◆ **What you should do**:
Continue the commentary on data mesh and inflection points from where it stops.

◆ **Extracted text**:

3 min readMar 19, 2024


Inflection Points and the Data Mesh (Quote of the Day)

Strategic Management Series

“Data mesh is what comes after an inflection point, shifting our approach, attitude, and technology toward data. Mathematically, an inflection point is a magic moment at which a curve stops bending one way and starts curving in the other direction. It’s a point that the old picture dissolves, giving way to a new one. […] The impacts affect business agility, the ability to get value from data, and resilience to change. In the center is the inflection point, where we have a choice to make: to continue with our existing approach and, at best, reach a plateau of impact or take the data mesh approach with the promise of reaching new heights.” [1]

I tried to understand the “metaphor” behind the quote. As the author through another quote pinpoints, the metaphor is borrowed from Andrew Groove:

“An inflection point occurs where the old strategic picture dissolves and gives way to the new, allowing the business to ascend to new heights. However, if you don’t navigate your way through an inflection point, you go through a peak and after the peak the business declines. […] Put another way, a strategic inflection point is when the balance of forces shifts from the old structure, from the old ways of doing business and the old ways of competing, to the new.” [2]

The second part of the quote clarifies the role of the inflection point — the shift from a structure, respectively organization or system to a new one. The inflection point is not when we take a decision, but when the decision we took, and the impact shifts the balance. If the data mesh comes after the inflection point (see A), then there must be some kind of causality that converges uniquely toward the data mesh, which is questionable, if not illogical. A data mesh eventually makes sense after organizations reached a certain scale and thus is likely improbable to be adopted by small to medium businesses. Even for large organizations the data mesh may not be a viable solution if it doesn’t have a proven record of success.

◆ **Supplied data**:
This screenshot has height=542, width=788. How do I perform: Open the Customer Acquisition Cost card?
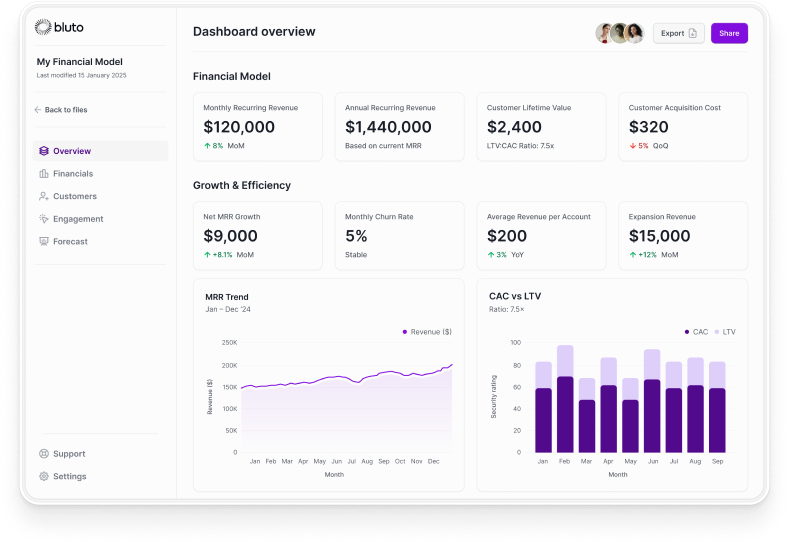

◆ **Result of the task**:
I could understand if the author would have said that the data mesh will lead to an inflection point after its adoption, as is the case of transformative/disruptive technologies. Unfortunately, the tracking record of BI and Data Analytics projects doesn’t give many hopes for such a magical moment to happen. Probably, becoming a data-driven organization could have such an effect, though for many organizations the effects are still far from expectations.

There’s another point to consider. A curve with inflection points can contain up and down concavities (see B) or there can be multiple curves passing through an inflection point (see C) and the continuation can be on any of the curves.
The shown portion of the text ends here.